Please filter the data below and copy out every line that contains the word "Where".
┌──
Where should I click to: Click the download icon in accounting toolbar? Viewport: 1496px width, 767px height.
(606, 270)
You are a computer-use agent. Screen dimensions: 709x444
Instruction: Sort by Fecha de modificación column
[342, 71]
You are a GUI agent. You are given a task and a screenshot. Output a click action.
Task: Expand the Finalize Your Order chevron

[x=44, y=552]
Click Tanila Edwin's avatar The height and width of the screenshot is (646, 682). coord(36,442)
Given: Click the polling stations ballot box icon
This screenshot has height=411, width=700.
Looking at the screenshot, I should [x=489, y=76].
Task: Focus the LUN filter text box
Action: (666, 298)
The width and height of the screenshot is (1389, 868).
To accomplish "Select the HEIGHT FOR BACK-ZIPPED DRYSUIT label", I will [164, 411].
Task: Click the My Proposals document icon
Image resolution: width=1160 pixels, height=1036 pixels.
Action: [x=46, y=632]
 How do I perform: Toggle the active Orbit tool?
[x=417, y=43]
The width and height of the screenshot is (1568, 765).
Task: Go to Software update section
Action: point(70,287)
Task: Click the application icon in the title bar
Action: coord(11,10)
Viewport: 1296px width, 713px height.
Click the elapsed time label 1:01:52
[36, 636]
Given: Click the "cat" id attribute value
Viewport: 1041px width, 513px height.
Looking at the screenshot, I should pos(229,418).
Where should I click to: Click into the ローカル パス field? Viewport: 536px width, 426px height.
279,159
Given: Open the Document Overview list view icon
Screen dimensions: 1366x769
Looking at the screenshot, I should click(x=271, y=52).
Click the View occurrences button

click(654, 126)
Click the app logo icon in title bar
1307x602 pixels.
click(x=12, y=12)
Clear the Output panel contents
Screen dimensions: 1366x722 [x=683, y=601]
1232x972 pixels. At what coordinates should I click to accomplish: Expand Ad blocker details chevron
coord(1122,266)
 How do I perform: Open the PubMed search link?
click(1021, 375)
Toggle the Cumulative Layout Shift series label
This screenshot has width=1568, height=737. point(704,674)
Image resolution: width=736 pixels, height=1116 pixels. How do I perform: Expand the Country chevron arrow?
└──
Expected answer ->
Where should I click to: Click the download icon in accounting toolbar? Viewport: 1496px width, 767px height.
Where should I click to: Click into the ローカル パス field? Viewport: 536px width, 426px height.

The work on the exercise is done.